■ ACTIVITY
Scan the data below for lines holding the word "Паркет", and copy each line found.

■ THE DATA
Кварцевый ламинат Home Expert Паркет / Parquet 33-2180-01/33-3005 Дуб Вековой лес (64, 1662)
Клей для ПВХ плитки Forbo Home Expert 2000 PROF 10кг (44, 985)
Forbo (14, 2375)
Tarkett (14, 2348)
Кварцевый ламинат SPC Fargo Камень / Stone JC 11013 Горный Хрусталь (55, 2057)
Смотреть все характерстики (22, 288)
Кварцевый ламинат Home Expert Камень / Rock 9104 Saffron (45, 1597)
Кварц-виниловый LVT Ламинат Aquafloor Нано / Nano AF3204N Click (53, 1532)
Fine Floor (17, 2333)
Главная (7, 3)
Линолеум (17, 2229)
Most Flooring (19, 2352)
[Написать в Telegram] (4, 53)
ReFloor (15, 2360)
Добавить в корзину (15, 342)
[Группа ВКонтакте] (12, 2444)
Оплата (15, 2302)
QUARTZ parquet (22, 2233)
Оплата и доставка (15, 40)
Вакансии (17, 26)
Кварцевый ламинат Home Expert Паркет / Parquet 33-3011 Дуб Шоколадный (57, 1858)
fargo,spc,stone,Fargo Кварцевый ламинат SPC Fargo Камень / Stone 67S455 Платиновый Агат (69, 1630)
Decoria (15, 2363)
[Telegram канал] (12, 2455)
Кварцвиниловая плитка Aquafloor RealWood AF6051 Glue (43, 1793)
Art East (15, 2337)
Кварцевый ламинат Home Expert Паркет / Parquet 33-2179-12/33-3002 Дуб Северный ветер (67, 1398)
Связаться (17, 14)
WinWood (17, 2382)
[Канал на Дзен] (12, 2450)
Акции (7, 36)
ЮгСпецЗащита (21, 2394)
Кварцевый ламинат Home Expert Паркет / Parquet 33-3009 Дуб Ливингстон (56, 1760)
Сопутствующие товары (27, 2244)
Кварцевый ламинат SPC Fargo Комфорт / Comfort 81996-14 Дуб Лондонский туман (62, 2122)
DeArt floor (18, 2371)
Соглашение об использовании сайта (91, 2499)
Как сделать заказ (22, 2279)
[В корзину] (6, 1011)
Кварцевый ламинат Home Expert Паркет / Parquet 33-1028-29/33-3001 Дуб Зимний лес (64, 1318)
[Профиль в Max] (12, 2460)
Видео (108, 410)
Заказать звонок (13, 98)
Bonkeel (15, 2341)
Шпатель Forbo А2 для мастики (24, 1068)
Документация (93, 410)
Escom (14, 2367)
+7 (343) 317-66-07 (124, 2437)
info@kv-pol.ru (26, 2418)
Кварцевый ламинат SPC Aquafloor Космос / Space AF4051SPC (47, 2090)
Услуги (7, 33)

■ YOUR SOLUTION
Кварцевый ламинат Home Expert Паркет / Parquet 33-2180-01/33-3005 Дуб Вековой лес (64, 1662)
Кварцевый ламинат Home Expert Паркет / Parquet 33-3011 Дуб Шоколадный (57, 1858)
Кварцевый ламинат Home Expert Паркет / Parquet 33-2179-12/33-3002 Дуб Северный ветер (67, 1398)
Кварцевый ламинат Home Expert Паркет / Parquet 33-3009 Дуб Ливингстон (56, 1760)
Кварцевый ламинат Home Expert Паркет / Parquet 33-1028-29/33-3001 Дуб Зимний лес (64, 1318)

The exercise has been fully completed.